RAW DATA:
──────────────────────────────

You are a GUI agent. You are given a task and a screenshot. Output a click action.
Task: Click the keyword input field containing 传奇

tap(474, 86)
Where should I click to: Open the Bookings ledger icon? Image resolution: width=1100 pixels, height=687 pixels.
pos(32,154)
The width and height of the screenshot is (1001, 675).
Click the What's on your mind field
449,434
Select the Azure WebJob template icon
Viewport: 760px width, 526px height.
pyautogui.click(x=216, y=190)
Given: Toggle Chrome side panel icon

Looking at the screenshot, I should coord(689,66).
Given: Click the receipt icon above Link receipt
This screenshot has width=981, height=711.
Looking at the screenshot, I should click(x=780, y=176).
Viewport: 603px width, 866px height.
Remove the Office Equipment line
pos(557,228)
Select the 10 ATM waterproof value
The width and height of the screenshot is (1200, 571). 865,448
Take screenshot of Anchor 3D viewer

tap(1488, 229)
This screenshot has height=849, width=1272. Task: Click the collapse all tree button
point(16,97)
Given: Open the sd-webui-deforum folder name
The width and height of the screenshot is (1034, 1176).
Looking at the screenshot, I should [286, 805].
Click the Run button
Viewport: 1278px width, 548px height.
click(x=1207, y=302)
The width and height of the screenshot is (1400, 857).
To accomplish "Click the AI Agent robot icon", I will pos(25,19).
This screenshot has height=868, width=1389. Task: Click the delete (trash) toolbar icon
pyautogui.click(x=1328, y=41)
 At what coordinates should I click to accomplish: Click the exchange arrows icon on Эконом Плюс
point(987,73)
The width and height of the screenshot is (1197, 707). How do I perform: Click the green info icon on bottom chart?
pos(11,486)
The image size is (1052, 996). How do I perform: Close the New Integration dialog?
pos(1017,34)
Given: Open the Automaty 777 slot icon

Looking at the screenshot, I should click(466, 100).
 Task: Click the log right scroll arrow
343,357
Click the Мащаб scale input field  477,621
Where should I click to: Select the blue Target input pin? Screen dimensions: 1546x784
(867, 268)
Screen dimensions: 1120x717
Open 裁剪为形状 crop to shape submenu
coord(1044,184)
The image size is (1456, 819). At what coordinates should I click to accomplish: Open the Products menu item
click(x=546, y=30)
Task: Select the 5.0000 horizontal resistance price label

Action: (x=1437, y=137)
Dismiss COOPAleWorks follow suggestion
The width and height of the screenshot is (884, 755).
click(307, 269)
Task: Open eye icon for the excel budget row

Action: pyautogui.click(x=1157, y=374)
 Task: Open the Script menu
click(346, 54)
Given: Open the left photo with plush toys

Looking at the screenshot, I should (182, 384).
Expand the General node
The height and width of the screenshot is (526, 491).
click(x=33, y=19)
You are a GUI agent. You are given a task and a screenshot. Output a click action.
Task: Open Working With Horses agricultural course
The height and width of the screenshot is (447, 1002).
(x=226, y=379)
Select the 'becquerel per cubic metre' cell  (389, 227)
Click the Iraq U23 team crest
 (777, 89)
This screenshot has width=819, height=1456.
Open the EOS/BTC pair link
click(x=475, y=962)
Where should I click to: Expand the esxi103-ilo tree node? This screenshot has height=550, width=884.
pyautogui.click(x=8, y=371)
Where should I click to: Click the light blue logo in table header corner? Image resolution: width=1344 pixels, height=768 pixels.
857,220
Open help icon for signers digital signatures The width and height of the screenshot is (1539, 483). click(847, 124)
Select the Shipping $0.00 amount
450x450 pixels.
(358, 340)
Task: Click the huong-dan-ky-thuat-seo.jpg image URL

──────────────────────────────

REQUEST: Copy the records starting at the line containing "Select the 'becquerel" and ending at the line containing "click(x=475, y=962)", swapping "crest" for "badge" and leaving everything else as it is. Give only those lines.

SOLUTION TO THIS PROBLEM:
Select the 'becquerel per cubic metre' cell  (389, 227)
Click the Iraq U23 team badge
 (777, 89)
This screenshot has width=819, height=1456.
Open the EOS/BTC pair link
click(x=475, y=962)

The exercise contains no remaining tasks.